The attorneys also note the rise of non-celebrity brand ambassadors, who bring a sense of “authenticity,” but also tend to bring many violations in terms of lack of disclosure. For this reason, the FTC stressed in its April 2017 warning letters that material connections need not be outright payment. “Our goal is to influence influencers to comply with those established principles,” said an FTC employee in a blog post on the FTC website (Fair).


Best Practices in Disclosure

In order to remove as much ambiguity as possible from a field rife with gray areas, the FTC provided concrete examples of endorsement disclosures that would (and would not) meet the “clear and conspicuous” criteria. The examples cover three general areas: terminology, placement, and clarity.

            First, the FTC recommends that language of sponsorship is clear and direct. They advise influencers to stay away from broad terms such as “Thank you,” “#partner,” and “#sp” (which some influencers use to denote “sponsored,” but which is not always clear to consumers) (Fair). While the FTC does not require specific terminology in disclosures, it does require that the nature of the connection between the parties is immediately clear. Sheppard Mullin recommends the hashtags #ad, #sponsored, #sponsoredpost, and #workingwith as “clear” choices (Martens and Wheat).

            Second, the FTC requires that “people should be able to spot the disclosure easily”; placement should come toward the beginning of a post and should not require a click-through (Fair). Sheppard Mullin provides additional guidance for YouTube influencers and others who endorse via video: “in the case of a video, make sure the disclosure appears early in the video and is prominently seen and/or heard” (Martens and Wheat).

            Finally, the FTC requires that it is easy to read the sponsored language. They recommend against slipping disclosures into a string of hashtags where they could be lost or hard to comprehend (Martens and Wheat).

            Additional recommendations from the Knobbe Martens law firm advise marketers to always include specific disclosure requirements as part of all influencer contracts, for every single endorsement (Kim and Dosier). Marketers must also monitor the compliance of their contracted influencers says the law firm; it is no longer enough to put a clause in a contract and wash your hand of the matter.

Conclusion

While it seems as though there are many gray areas surrounding native advertising on social media (specifically, individual posts that are paid for or compensated by a company or brand), the FTC has regulations (formalized as the Endorsement Guides) that are applicable in the social media environment. The principle behind the guidelines is simple: “consumers have the right to know if they are looking at paid advertising” (Kim and Dosier). 

            The FTC acknowledges that endorsement, defined as a “material connection” between an endorser and a marketer, is a valid advertising tactic, even on newer technologies such as social media, but that the tactic must be laid bare.
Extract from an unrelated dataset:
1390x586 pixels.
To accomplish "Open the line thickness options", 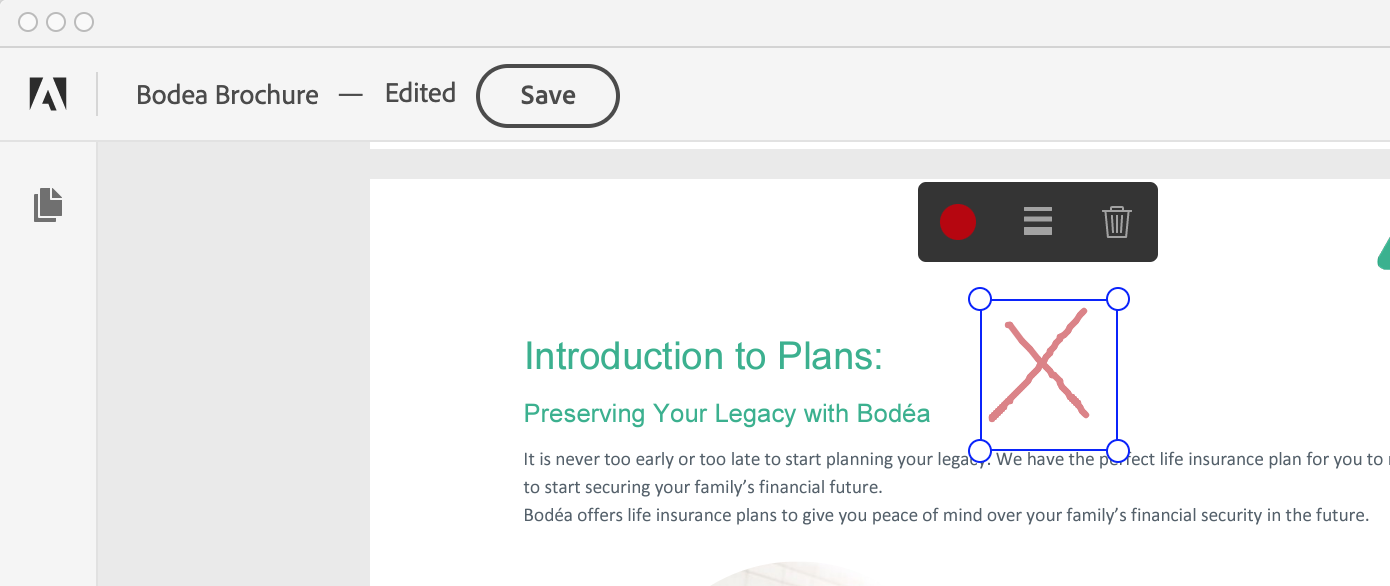I will pos(1038,221).
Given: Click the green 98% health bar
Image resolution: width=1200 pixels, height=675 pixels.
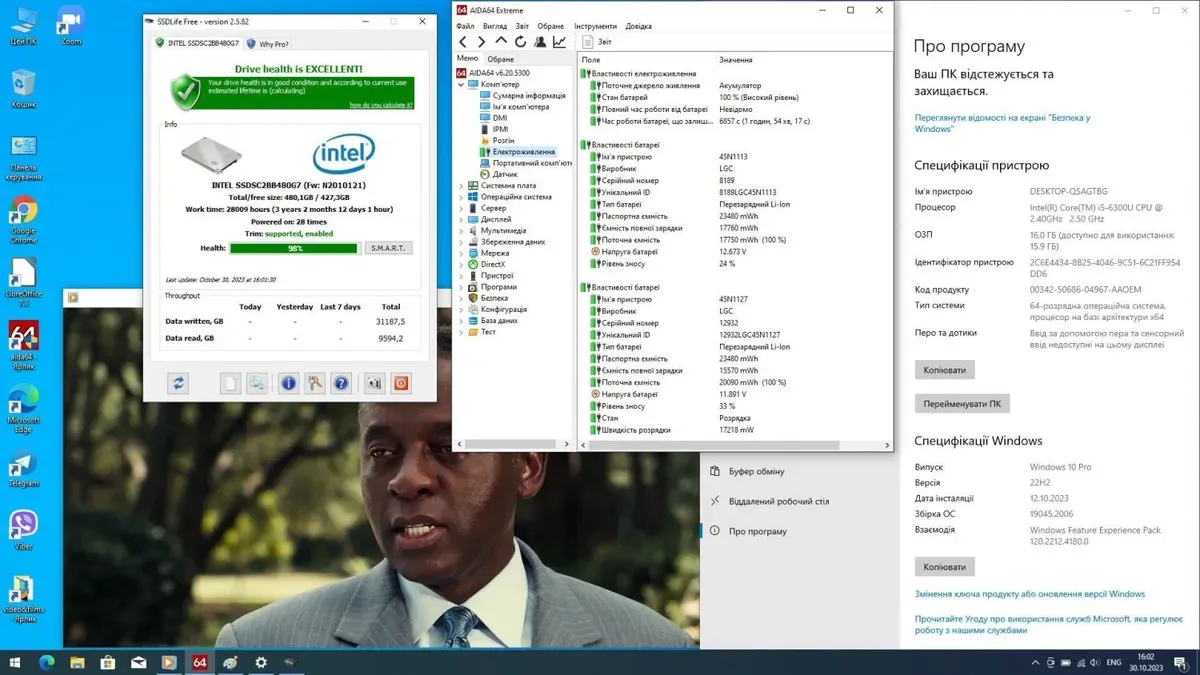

In other words, disclosure must occur.

            Disclosure—the practice of publicly acknowledging a material connection—is the responsibility of both parties (marketers and endorsers). Given the work of the FTC since its revision of the Endorsement Guides in 2009 (and the settlements it has reached with big brands such as Lord & Taylor and Warner Bros. in recent years), most major marketers are now aware of, and comply with, disclosure guidelines on social media.

            Endorsers, however, have proven to be a larger hurdle in a digital environment. For this reason, the FTC sent out 90 warning letters in April 2017, many of which were addressed directly to social media influencers, and served to educate the endorsers of their personal responsibility for disclosure, in addition to that of the companies with which they work.

            While the regulations about the need for disclosure are clear, less clear is the form the disclosure should take and when it should be done. The FTC, and many law firms and related entities, have provided practical guidance regarding the language, placement, and clarity of social media disclosure. However, FTC regulations are still open to some interpretation as specific disclosure language/placement/clarity is not mandated, and thus, there is no “industry standard.”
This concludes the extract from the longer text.